Central to AI and consequently to AI&Law are knowledge representation and ontologies. The latter especially are becoming more and more popular due to developments in SemanticWeb research. In this book we have included four papers on these topics. Roth describes an evaluation method for determining the effectiveness of deterrence. Lindahl & Odelstad analyse intermediaries by using a theory of “intervenients”. Rubino et al. present a description of an ontology that should enable semantic access to digital legal information and clarify legal theoretical concepts. Hagiwara et al. propose a theory and an implementation which detects discordance in the text of an ordinance of the Toyama prefecture in Japan.
I am not a philosopher so I am also pleased to see some practical results of our theoretical reflections. This book contains three papers on applications. Zeleznikow & Bellucci explain how notions of fairness to interests are used in their Family_Mediator system. Van Zeeland et al. explain their Personal Injury Claims Express web-application. Toyama et al. explain how natural language processing can be used to support both the compilation of a standard bilingual dictionary and unifying translation equivalents of legal technical terms.
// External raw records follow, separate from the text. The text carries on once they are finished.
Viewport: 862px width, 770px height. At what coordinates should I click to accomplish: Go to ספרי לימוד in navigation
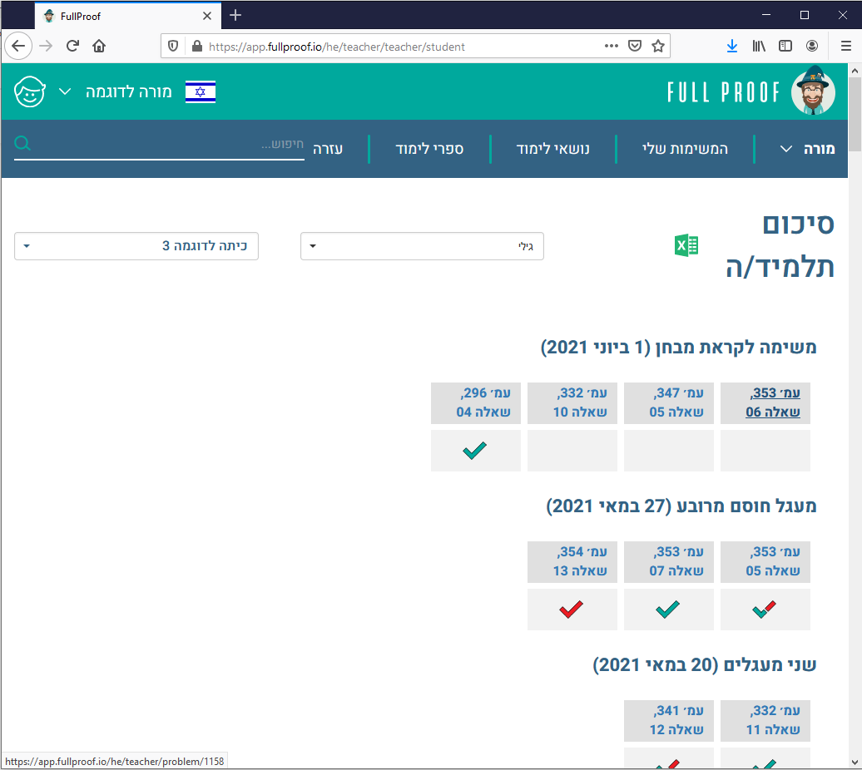(x=429, y=150)
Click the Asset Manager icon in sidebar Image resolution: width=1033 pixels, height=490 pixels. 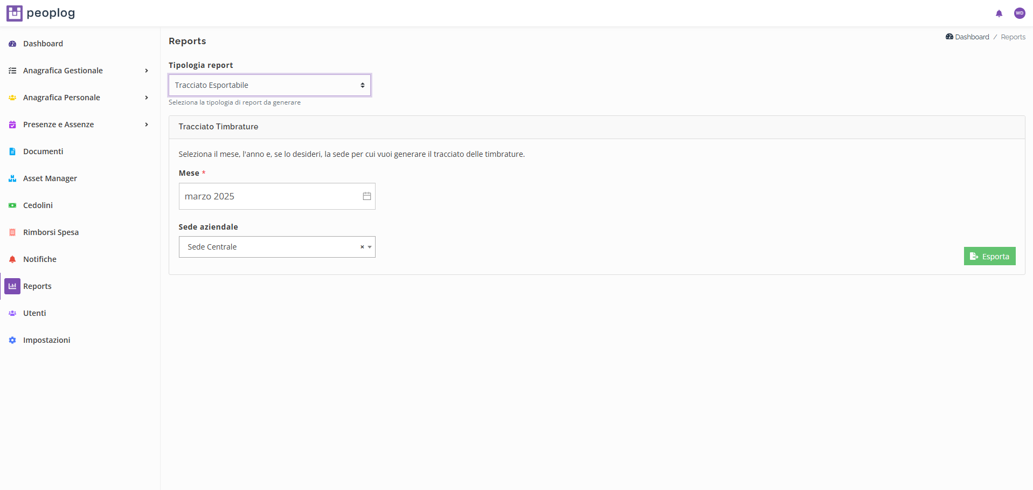click(x=12, y=178)
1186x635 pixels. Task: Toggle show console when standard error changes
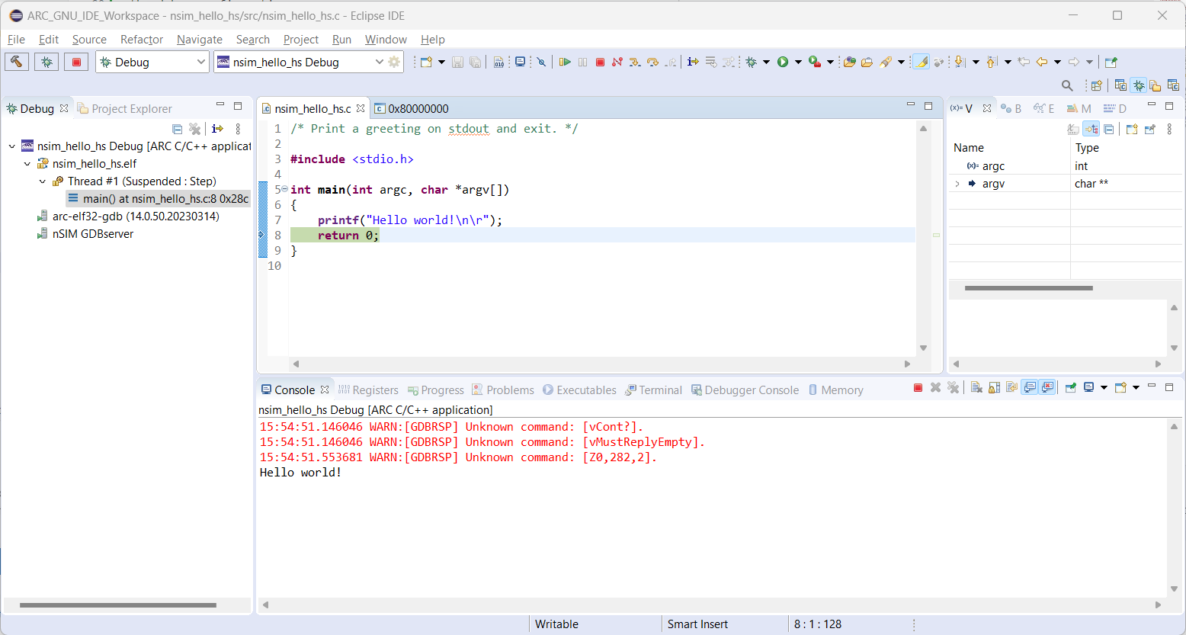point(1047,387)
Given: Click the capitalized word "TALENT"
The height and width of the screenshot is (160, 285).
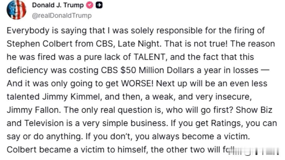Looking at the screenshot, I should pyautogui.click(x=150, y=57).
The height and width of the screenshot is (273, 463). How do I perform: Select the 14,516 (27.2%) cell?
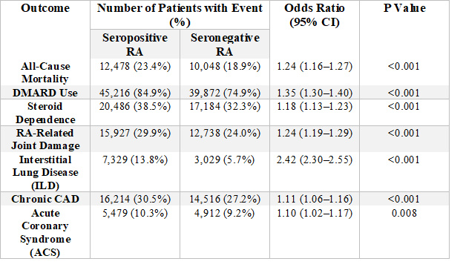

Last but not least we have four short papers on various topics.
The JURIX 2006 Conference organizers express their warm thanks to Danièle Bourcier who organized the conference together with her colleagues and the Université Pantheon Assas – Paris II. We would also like to thank the people at the Leibniz Center for Law (UvA) for providing support for the review process.
For this Conference we selected 15 full papers and 4 short papers out of 29 contributions. The authors represented fifteen countries. Papers have been reviewed by members of the programme committee:
• Kevin Ashley (University of Pittsburgh)
• Trevor Bench-Capon (University of Liverpool)
• Danièle Bourcier (CERSA-CNRS, Université Paris II)
• Paul Bourgine (CREA, Ecole Polytechnique, Paris)
• Karl Branting (BAE Systems Inc.)
• Jaime Delgado (Universitat Politècnia de Catalunya)
• Tom van Engers (University of Amsterdam)
• Aldo Gangemi (CNR-ISTC)
• Thomas F. Gordon (Fraunhofer FOKUS, Berlin)
• Eduard Hovy (University of Southern California)
• Ronald Leenes (Universiteit van Tilburg)
• Arno Lodder (Vrije Universiteit Amsterdam)
• Ronald Loui (Washington University)
• Thorne McCarty (Rutgers University)
• Henry Prakken (Utrecht University & University of Groningen)
• Giovanni Sartor (University of Bologna)
• Erich Sweighofer (University of Vienna)
• Peter Spyns (Vrije Universiteit Brussel)
• Andrew Stranieri (JustSyss Pty Ltd)
• Bart Verheij (Universiteit of Groningen)
• Maria Wimmer (University of Koblenz-Landau)
• Radboud Winkels (University of Amsterdam)
We would also like to thank all external reviewers. The conference would not have been possible without the time and effort put in by these people and so thanks are due to them all. I also take the opportunity to thank the invited speakers, Ron Loui and Burkhard Schaeffer, for their contribution. Finally, thanks are due to Jobien Sombekke and Rinke Hoekstra (University of Amsterdam) for struggling again with LATEX and succeeding in getting the final version of this book in good shape before the deadline.
I hope that both the conference and the book help the AI&Law community stay the vivid, inspiring, knowledge productive and collaborative bunch of researchers and practitioners it has been over the last two decades.